Given records: Begin
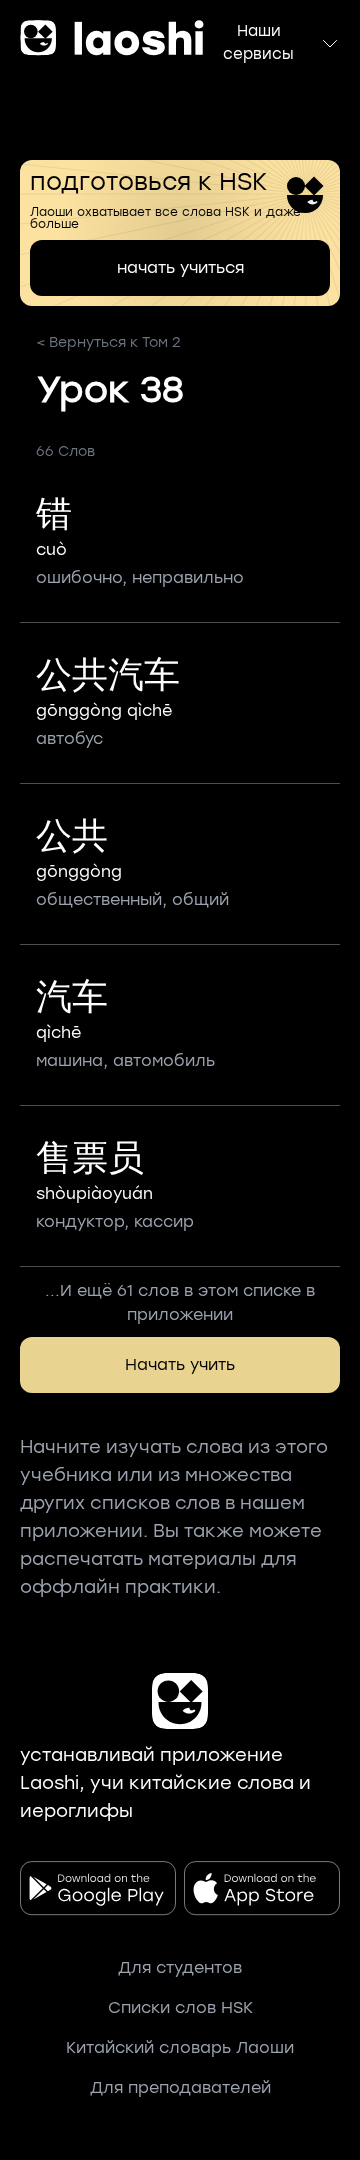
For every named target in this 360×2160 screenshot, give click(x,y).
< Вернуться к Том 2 (108, 342)
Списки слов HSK (180, 2007)
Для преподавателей (180, 2087)
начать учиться (180, 267)
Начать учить (180, 1364)
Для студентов (180, 1967)
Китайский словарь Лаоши (180, 2047)
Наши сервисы (258, 42)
Given records: End
Could you output the listing word for word, omitting every picture?

## Problem solution
For every named target in this 360×2160 screenshot, give click(x,y).
< Вернуться к Том 2 (108, 342)
Списки слов HSK (180, 2007)
Для преподавателей (180, 2087)
начать учиться (180, 267)
Начать учить (180, 1364)
Для студентов (180, 1967)
Китайский словарь Лаоши (180, 2047)
Наши сервисы (258, 42)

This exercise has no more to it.